INPUT:
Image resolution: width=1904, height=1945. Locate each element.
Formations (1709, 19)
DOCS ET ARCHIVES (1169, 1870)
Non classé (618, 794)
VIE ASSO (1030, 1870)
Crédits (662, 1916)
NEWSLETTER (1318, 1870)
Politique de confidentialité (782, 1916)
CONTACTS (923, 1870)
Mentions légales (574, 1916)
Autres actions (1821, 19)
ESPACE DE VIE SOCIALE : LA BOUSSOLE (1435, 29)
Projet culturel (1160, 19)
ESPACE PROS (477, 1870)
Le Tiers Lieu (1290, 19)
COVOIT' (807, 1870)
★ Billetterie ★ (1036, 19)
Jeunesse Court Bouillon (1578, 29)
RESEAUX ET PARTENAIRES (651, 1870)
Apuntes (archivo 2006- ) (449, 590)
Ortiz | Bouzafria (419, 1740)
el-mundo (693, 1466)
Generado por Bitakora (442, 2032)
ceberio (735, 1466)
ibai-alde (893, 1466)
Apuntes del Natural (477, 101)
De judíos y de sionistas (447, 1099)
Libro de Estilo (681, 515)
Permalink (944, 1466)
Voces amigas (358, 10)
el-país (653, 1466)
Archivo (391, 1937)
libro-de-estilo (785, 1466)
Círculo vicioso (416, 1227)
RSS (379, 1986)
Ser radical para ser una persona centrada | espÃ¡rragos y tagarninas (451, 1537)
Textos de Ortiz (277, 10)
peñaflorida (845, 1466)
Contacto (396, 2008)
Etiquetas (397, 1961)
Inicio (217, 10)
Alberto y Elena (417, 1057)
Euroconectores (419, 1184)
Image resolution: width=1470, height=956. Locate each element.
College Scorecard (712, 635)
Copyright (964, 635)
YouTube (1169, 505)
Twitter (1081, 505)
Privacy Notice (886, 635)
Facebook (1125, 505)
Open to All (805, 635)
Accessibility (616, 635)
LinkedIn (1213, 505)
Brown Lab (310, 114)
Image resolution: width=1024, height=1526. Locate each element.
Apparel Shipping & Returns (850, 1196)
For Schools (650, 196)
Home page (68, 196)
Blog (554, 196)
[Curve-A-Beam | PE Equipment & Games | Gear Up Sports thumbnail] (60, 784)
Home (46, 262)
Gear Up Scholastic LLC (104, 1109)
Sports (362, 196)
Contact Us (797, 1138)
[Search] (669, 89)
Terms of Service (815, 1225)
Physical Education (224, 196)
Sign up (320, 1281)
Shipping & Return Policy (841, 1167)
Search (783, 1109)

EXERCISE DESCRIPTION: Count each line of the material that includes "element", and reply with only the count.

RESULT BELOW: 3